Madame Vigée-Lebrun et sa fille
1789
Huile sur toile
130 x 94 cm
Conservé au Louvre

Elisabeth Vigée-Lebrun est la fille d’un pastelliste.
A 12 ans elle décide de devenir peintre.
Elle aura 3 maîtres, Gabriel Briard (1725-177), Joseph Vernet (1714-1789),
Jean-Baptiste Greuze (1725-1805).
En 1770, à l’âge  de 15 ans, elle s’exerce à l’art du portrait.
Sa renommée lui permet d’étudier les grands maîtres de la peinture dans les collections royales : Rembrandt, Rubens, Van Dyck.
En 1774, elle est admise à l’académie de Saint luc
En 1776, elle épouse le peintre et marchand d’art Jean-Baptiste Lebrun et commence à travailler pour la famille royale.
La reine se plaît à poser pour E. Vigée-Lebrun.
Les historiens du XIXe la qualifieront d’amie de la Reine.
En 1780, elle donne naissance à sa fille Julie.
En 1783 elle est admise à l’Académie Royale de peinture et de sculpture avec comme morceau de réception, La Paix ramenant l’Abondance
En 1789, ayant toujours manifesté une grande ferveur royaliste elle s’exile et parcours les capitales européennes où elle est la portraitiste de la haute aristocratie( Rome, Vienne, Londres puis Saint-Pétersbourg ).
En 1800, elle revient à Paris et poursuit sa carrière de peintre.
En 1835, elle publie ses Souvenirs qui connaîtront un grand sucés.
E. Vigée-Lebrun laisse 600 portraits et 200 paysages.

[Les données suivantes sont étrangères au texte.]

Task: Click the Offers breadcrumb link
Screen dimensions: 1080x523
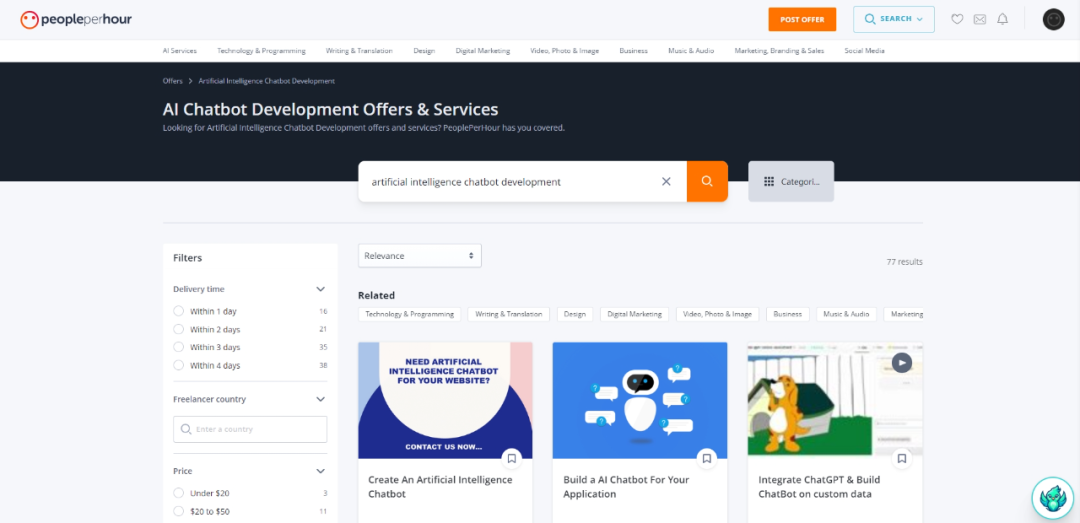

Faisant suite au succès d’un premier portrait avec sa fille réalisé en 1787 et, à la demande du Comte d’Angeviller, directeur général des Bâtiments du Roi,
E. Vigée-Lebrun peint une variante en 1789 en costume grec.

 

Composition

Le cadrage est resserré autour des personnages qui occupent le centre et les trois quarts de la toile.
Seul élément de décor, on devine le bord d’un fauteuil sur lequel est assise la jeune mère.
Elle enlace sa petite fille, Julie.
Julie a posé sa tête sur la gorge de sa maman et ses bras sont enroulés autour de son cou.
Les lignes du bras droit de la jeune femme épousent les courbes que forment sa hanche et sa jambe.
C’est une construction pyramidale tout en douceur  et en rondeur (rondeur du foulard rouge enserrant la taille, rondeur dans les plis de la toge qui dévoilent les formes de la silhouette, rondeur dans le déhanchement de la petite fille habillée de bleu.
L’utilisation des couleurs primaires donne du corps au portrait qui est axé sur les regards.
Regard de tendresse pour la maman, regard joyeux pour la petite fille. Les yeux  sont tournés vers le spectateur et l’interpellent.
La lumière est frontale est douce en harmonie avec l’émotion qui se dégage du tableau

 

Analyse

Ce portrait cristallise le changement qui s’opère dans les mentalités concernant la place de l’enfant et la conception de l’amour maternel. En société on exprime ses sentiments, en art comme en littérature l’émotion occupe une place majeure. La mère et l’amour qui l’attache à son enfant est glorifié par la société.

Cet autoportrait du peintre avec sa fille échappe aux conventions du portrait officiel. Les poses tendrement enlacées évoquent les sentiments d’amour et de protection de la mère pour l’enfant et, touchent le spectateur.
On  note les vêtements « à la grecque » qui reflètent le goût du néoclassicisme pour l’antiquité

Coutumière de l’autoportrait, E. Vigée-Lebrun s’était représentée une première fois en 1782 le pinceau à la main (pour prouver qu’elle était bien peintre).

L’auto-portrait est donc pour l’artiste une forme d’affirmation de soi.
Se représenter avec sa fille est une manière de revendiquer le fait d’être à la fois une mère aimante et une femme peintre dont le succès lui permet de vivre de son art.
Dès sa jeunesse, elle fut l’une des rares femmes de son temps et de sa condition sociale à assumer un métier traditionnellement réservé aux hommes.